Louis adds the following on two-spirit people and ceremony:
We started Titiesg Wîcinímintôwak // Bluejays Dancing Together because we need space to create and recreate our lives, bodies and stories. If the world isn't ready for us, we can create the world we need. We do this by hosting ribbon skirt and shirt workshops that are open to all genders, where supplies are provided and where no one will be asked to justify their clothing. There's also the Living Legacies project where we are actively re-inscribing our lived experiences in Tkaronto through creation activities like growing, harvesting and processing medicines; making clay rattles, seed carriers and free form sculptures; literally writing our stories together; working with performance, costume and masks to ignite our traditions in a supportive environment.

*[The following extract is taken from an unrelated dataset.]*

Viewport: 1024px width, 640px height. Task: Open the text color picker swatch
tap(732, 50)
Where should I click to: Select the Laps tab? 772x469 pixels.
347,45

And in response to Angela's mention of youth suicide rates, Louis adds:
If we are talking about leadership then it's very important that youth and children are centred in this conversation, because I agree with Angela that this is a damaging, colonial tool that I feel is being ignored by Canadians because it ensures we are erased, in order for the land and waters can be exploited. Centring trans, gender complex and non-binary youth and children means actually listening to them for identifying the root problems and most critically, their brilliant solutions. This is an extension of Natural Law. They are living in a dystopian present, which many of us can remember knowing as children, so they are the best teachers of what needs doing. Actually following up and doing what needs to be done is about living a good life. Supporting youth and children by not just telling them "it gets better" but working to make things better with them. Their leadership is what's changing things.
Something I've been taught, that I agree with, is that no one is better than anyone else, and no one is worse. When two-spirit people are dying of suicide, on the one hand, and there's considerable resources going in to obtaining degrees and access to Canadian systems on the other hand, we need to ask ourselves whether some people's knowledges and experiences are being weighted heavier than others in our communities. We have the capacity to self-organize outside of Canadian systems and we don't need to wait for people in positions of power to do what needs to be done, nor do we need recognition from anyone for doing it. If we want to see things change for cis women, then we need to make fundamental changes to our use of the English language, the ways we let cis men's behaviour slide, as well as our participation in academic, political and other institutional spaces and the ways we forego accountability to children, youth, people with disabilities, trans women, gender complex people and folks using substances to cope with colonization. We know that the water is actively being poisoned and the people who are doing that, hiding behind corporations, can't be allowed to get away with it.